Work order ->
Reproduce verbatim the stretch of the account of Abbie from "Days and years" through "surprisingly consistent pattern.".

Passage to read START

Thursday, June 26, 2014
Saturday, June 21, 2014
Her only child, daughter Karen, visited her each and every day. It was clear to everyone that Abbie did not even recognize Karen, yet Karen remained steadfast. "I'm giving her back the loyalty and care that she provided me when I was a child." she said.
Days and years passed. Abbie eventually started falling so she was given a wheelchair. People of any age can have a hard time learning how to maneuver a wheelchair, but Abbie had determination and she figured it out. She started wandering about on two wheels. Shuffling her feet as she propelled herself forward, she would wheel herself around the facility in what seemed to be a surprisingly consistent pattern.
I was Director of Social Services at the time, and I could tell time by her. Abbie would wheel herself to my doorway, speaking to me in a language that I could not understand; the language of Alzheimer's Dementia. Inevitably she appeared at my office each day promptly at 11:55 a.m. and then again at the change of shift at 3 p.m. Every day without fail Abbie was right on time, although she did not wear a watch and was assumed to be totally confused and disoriented.
One day we received the tragic news that her daughter had died in her sleep. She never had a chance to say goodbye to her mother.
All of a sudden Abbie changed her route. She started showing up at all different times in different places. She was unpredictable. She now mumbled constantly. Her words were not intelligible, but she was clearly repeating the same thing over and over again. One day I sat with her and I finally grasped what she was saying. I was amazed. 6-7-3-4-2-4-6.... 6-7-3-4-2-4-6... ad infinitum. I went to her medical record and, sure enough, she was repeating her daughter's phone number over and over again.
Everyone had just assumed that her daughter would pass from her life and she would never know the difference. Abbie taught us otherwise. We ultimately offered her comfort in her grief and could only assume that she might have been able to understand and receive it.

Passage to read END
Stored data START

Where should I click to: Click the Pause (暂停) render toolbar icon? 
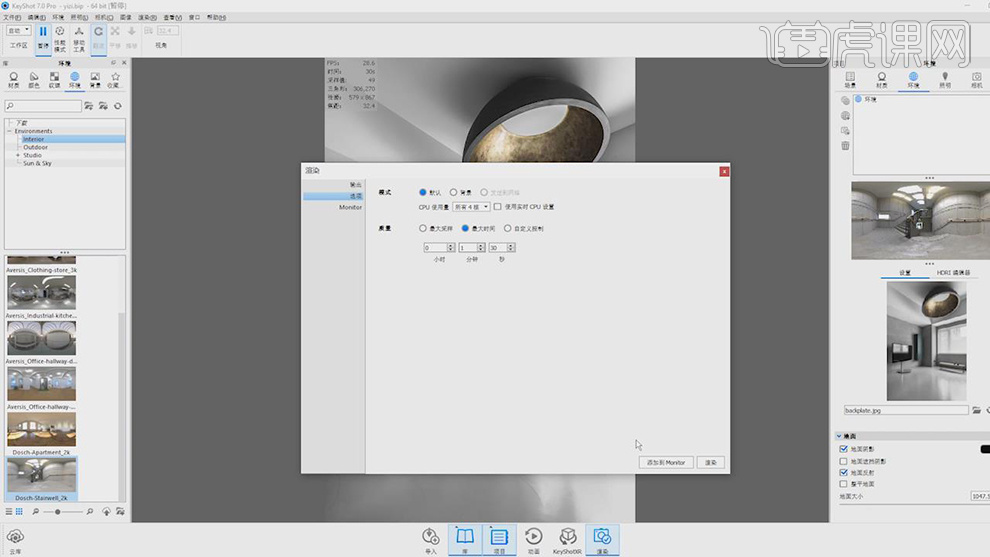pyautogui.click(x=43, y=32)
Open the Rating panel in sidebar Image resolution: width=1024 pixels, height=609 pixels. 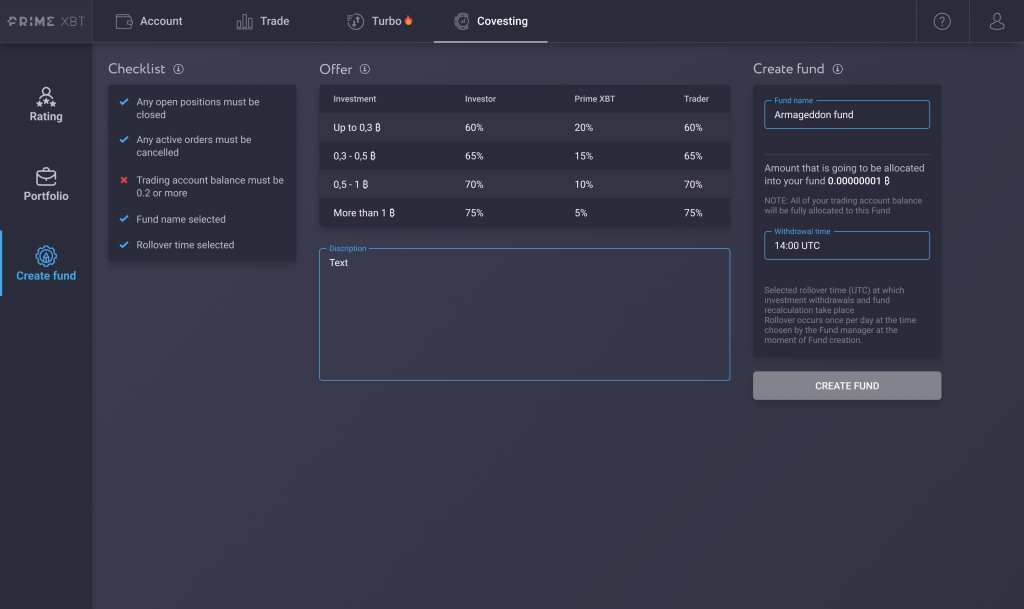[x=46, y=105]
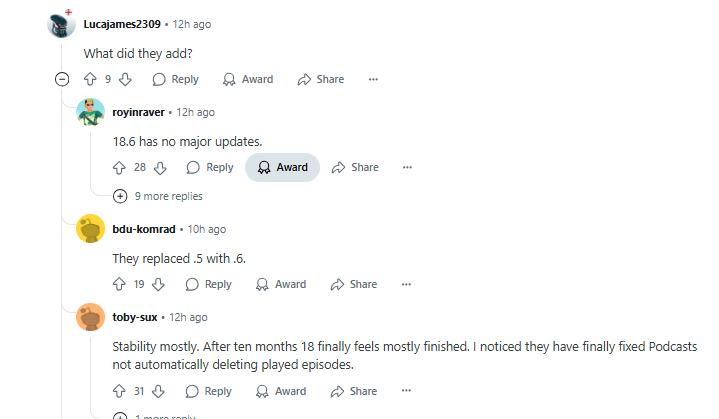Screen dimensions: 719x419
Task: Open more options on Lucajames2309's comment
Action: [373, 79]
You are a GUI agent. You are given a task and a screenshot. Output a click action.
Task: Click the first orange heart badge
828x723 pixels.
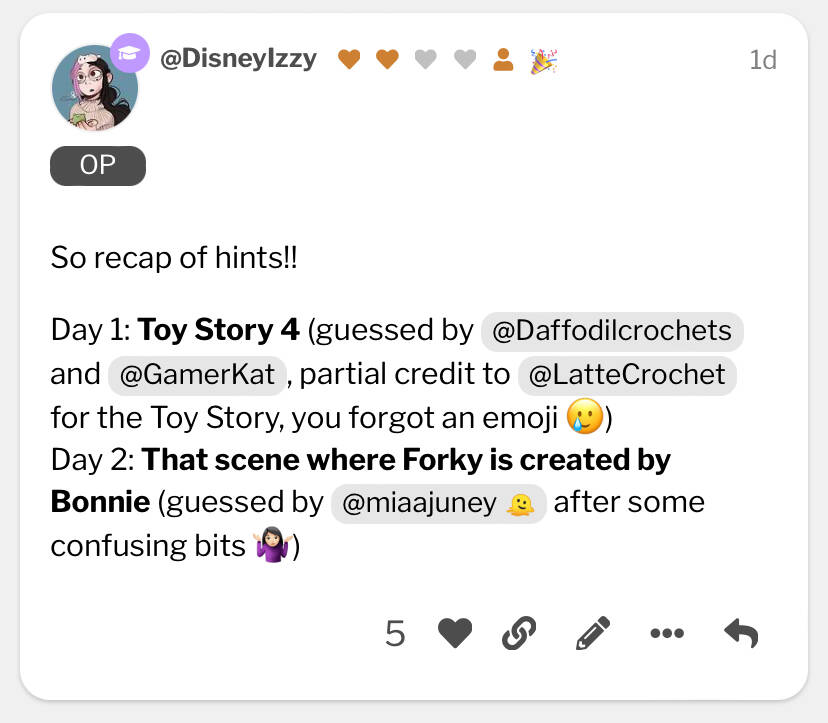pos(348,61)
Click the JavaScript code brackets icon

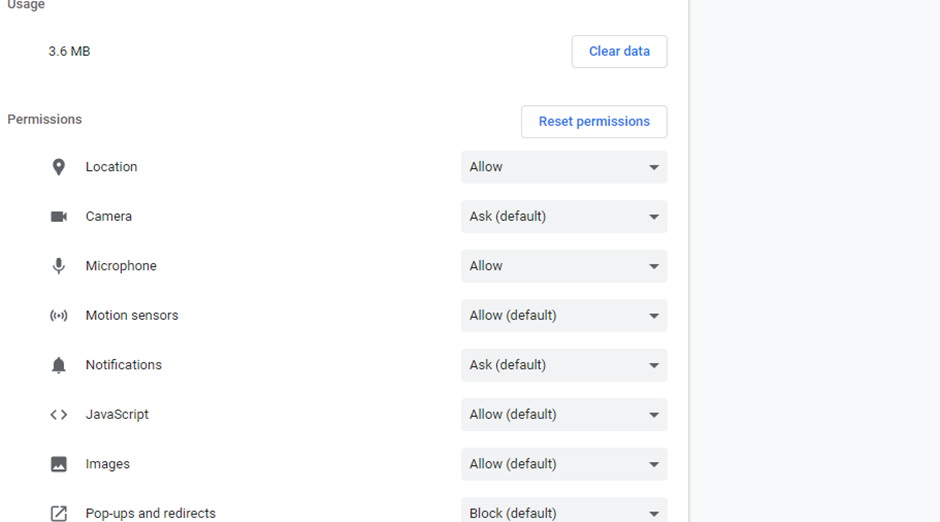click(x=59, y=414)
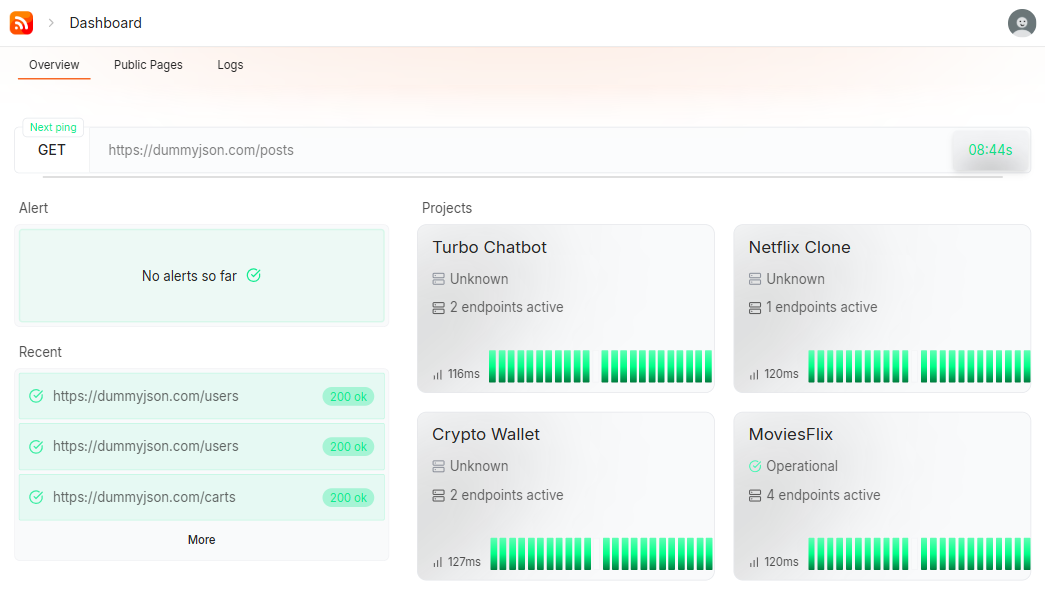Open the first dummyjson.com/users recent entry
1045x606 pixels.
pyautogui.click(x=145, y=396)
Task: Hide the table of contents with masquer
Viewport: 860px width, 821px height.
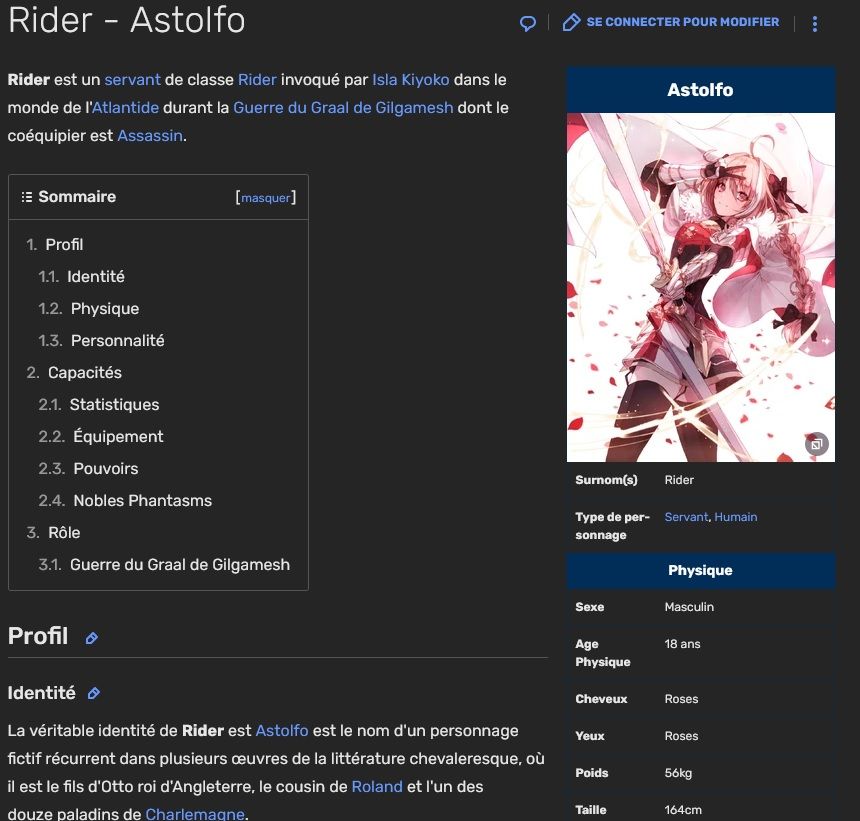Action: 266,198
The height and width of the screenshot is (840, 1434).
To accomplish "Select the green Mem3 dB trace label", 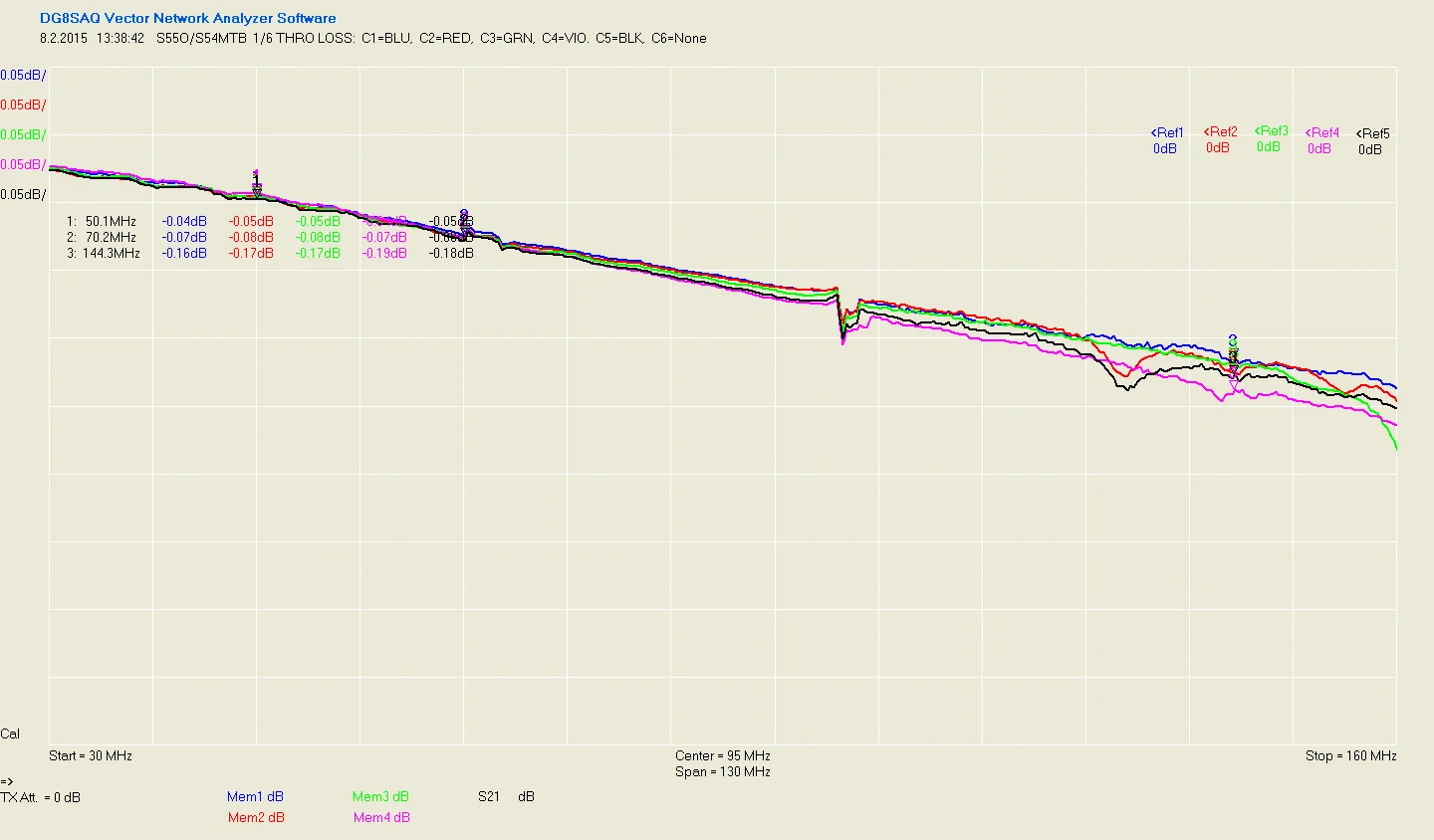I will 380,796.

Stored data END

Exercise output ->
Days and years passed. Abbie eventually started falling so she was given a wheelchair. People of any age can have a hard time learning how to maneuver a wheelchair, but Abbie had determination and she figured it out. She started wandering about on two wheels. Shuffling her feet as she propelled herself forward, she would wheel herself around the facility in what seemed to be a surprisingly consistent pattern.